"A child's learning is the function more of the characteristics of his classmates than those of the teacher." James Coleman, 1972

Monday, October 03, 2011

Should educators just focus on teaching?

This is the third of three posts written in response to a post on the NCTE connected community listserv in reaction to Krashen and Ohanian, "Arne Duncan's position on education and poverty." I will not post the original comment and will refer to it only minimally, because, although I have given my permission to quote and share my posts, others posting on the NCTE listserv have not.

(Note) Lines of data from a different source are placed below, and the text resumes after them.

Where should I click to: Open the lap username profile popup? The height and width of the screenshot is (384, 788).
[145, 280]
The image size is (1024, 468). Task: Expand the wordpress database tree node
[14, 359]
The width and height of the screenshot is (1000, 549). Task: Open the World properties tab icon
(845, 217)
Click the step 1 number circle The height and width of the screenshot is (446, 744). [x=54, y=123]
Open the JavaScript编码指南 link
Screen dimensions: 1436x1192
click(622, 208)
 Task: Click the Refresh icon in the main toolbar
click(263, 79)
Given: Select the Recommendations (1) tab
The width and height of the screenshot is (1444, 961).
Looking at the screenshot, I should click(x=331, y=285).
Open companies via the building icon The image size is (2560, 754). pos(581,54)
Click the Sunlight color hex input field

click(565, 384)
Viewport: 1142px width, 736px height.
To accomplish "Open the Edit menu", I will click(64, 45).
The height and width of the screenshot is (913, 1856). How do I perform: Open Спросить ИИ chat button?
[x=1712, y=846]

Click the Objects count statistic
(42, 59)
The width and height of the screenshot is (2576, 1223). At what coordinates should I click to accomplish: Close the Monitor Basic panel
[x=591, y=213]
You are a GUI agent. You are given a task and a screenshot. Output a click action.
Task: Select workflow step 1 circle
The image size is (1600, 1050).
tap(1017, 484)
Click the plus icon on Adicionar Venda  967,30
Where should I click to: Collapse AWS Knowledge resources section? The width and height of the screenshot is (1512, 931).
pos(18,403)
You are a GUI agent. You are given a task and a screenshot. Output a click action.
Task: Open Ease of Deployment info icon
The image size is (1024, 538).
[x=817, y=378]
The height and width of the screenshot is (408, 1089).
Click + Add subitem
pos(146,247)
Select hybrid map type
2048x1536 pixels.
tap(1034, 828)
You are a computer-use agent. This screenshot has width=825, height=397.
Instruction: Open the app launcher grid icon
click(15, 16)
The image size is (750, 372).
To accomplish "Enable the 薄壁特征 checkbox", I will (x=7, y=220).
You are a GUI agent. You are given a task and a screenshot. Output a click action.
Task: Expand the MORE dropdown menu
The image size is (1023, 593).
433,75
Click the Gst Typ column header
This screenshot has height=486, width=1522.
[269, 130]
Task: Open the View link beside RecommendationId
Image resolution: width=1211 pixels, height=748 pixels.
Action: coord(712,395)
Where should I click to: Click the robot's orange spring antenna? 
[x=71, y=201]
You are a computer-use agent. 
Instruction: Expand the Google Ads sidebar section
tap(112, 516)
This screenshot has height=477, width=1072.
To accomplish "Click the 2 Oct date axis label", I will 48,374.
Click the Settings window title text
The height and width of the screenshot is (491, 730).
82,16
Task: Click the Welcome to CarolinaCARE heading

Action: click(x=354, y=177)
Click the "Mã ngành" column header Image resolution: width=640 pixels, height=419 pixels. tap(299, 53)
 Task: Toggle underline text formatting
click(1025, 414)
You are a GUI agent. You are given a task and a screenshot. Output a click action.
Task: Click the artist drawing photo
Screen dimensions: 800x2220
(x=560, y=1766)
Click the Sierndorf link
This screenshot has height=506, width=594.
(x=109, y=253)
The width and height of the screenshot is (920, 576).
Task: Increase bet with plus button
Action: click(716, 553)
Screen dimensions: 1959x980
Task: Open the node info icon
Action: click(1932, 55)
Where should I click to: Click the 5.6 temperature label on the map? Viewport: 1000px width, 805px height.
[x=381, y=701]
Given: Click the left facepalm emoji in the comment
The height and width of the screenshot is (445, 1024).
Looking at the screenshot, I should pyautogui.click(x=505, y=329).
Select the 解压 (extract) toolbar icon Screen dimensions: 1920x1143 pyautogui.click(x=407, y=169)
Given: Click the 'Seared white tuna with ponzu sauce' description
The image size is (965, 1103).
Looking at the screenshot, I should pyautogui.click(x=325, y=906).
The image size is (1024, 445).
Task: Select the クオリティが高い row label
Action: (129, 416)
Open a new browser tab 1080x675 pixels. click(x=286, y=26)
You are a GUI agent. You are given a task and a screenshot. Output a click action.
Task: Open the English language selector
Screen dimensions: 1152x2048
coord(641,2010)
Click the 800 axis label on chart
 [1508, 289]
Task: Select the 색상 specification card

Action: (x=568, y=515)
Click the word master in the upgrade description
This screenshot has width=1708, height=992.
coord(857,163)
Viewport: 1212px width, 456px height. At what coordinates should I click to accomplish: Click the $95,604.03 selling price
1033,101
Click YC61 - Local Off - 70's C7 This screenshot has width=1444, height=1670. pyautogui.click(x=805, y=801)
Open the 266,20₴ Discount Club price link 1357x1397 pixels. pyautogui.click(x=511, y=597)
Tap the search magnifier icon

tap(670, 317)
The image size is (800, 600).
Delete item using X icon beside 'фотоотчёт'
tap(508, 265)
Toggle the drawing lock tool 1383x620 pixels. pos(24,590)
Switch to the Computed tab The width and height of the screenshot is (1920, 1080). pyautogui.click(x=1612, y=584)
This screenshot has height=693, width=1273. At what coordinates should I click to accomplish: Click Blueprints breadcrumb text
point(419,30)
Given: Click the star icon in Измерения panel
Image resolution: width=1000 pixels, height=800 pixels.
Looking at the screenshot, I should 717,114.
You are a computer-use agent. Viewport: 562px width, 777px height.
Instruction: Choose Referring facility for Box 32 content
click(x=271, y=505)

Should educators just focus on teaching?

Educators include those who are with children everyday, as well as researchers who have investigated the factors leading to school success. These are the ones who understand what children need, not distant politicians who have not spent months alone in a room with children, or who have not bothered to read what experienced teachers and educational researchers have written. Educators need to speak out.

I am not suggesting that schools do everything for children. I am not suggesting that it is up to the schools to end poverty. I am suggesting that there are some simple things we can support to protect children from some of the effects of poverty, simple things that are well-supported by research and agree with the conclusions of many, many teachers.

For example, we can urge:

(1) continuing to improve school breakfast and lunch programs

(2) increasing the number of school nurses in high poverty schools

(3) improving libraries and supporting school librarians, especially in high-poverty schools

Improvements in these areas will not only improve students' lives in general, but also make it far more likely that students will be able to learn.

There is zero evidence that the common core standards will help provide a better education for anybody, yet we are cheerfully willing to go along with spending billions on standards and tests that have no track-record of success, are promoted by those with no real expertise in education, and that are opposed by many master educators. Meanwhile, we are unwilling to support spending even a fraction of the money budgeted for standards and tests on some modest steps that will make our lives and our students' lives much better, and much easier.